A voice inside his head tried to speak reason. It was the voice of Captain America, the soldier who never gave up, who always did the right thing. It wasn't your fault. You couldn't have known. And this isn't your Howard, remember that. You don't know that the man you knew felt the same way.
But there was no reason to think the Howard he had known had felt any different. I should have known, the voice of Steve Rogers insisted. Instead he had lain frozen in the ice for seventy years. And even then, even asleep, he had managed to ruin people's lives. Howard's determination not to lose anyone else had warped his good intentions into something frightful and cold. In the process, he had alienated his own son and taught Tony that he did not matter, that he would never be good enough, no matter how smart he was or how much he accomplished.
Oh God, Tony.
Sickness churned in his stomach; he twisted to one side and leaned over, pressing one hand to his mouth. He had the terrible feeling that he was about to throw up.

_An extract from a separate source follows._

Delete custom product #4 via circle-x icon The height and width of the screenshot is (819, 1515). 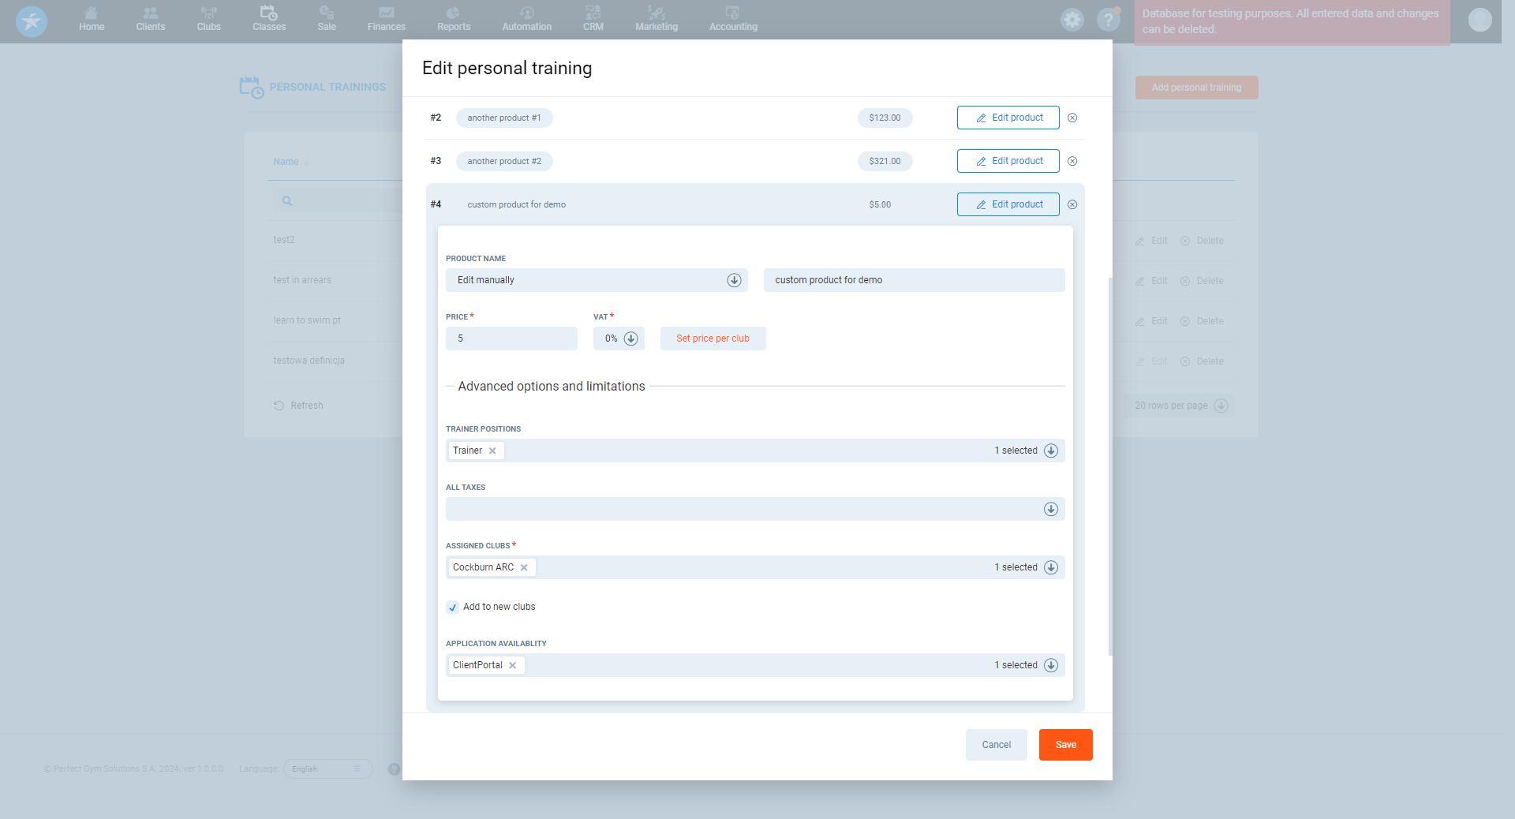(x=1072, y=204)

"Steve? Are you all right?" Chair legs scraped against the floor as Howard stood up.
The thought of letting Howard touch him got Steve moving. He pushed himself to his feet and moved quickly away. "Don't," he said hoarsely. He swallowed hard, forcing his stomach to calm down. "Just…don't."
"Okay," Howard said. He held up his hands to show that he wasn't going to touch. He glanced toward the mirror, then looked back at Steve. "Are you sure you're all right?"
"I'm fine," Steve said mechanically. He reached for the chair, an awkward kind of pawing motion, then grabbed it and pulled it close enough that he could sit down again. "I just—"
But he stopped right there. He couldn't say anything else. His shock over Howard's confession was damning enough. His reaction alone had probably told Howard a dozen things, including the biggest reveal of them all: that this was all news to him, which meant he had not spoken to the Howard of his world.
What this Howard, coming from another world, made of such a revelation, Steve couldn't begin to guess.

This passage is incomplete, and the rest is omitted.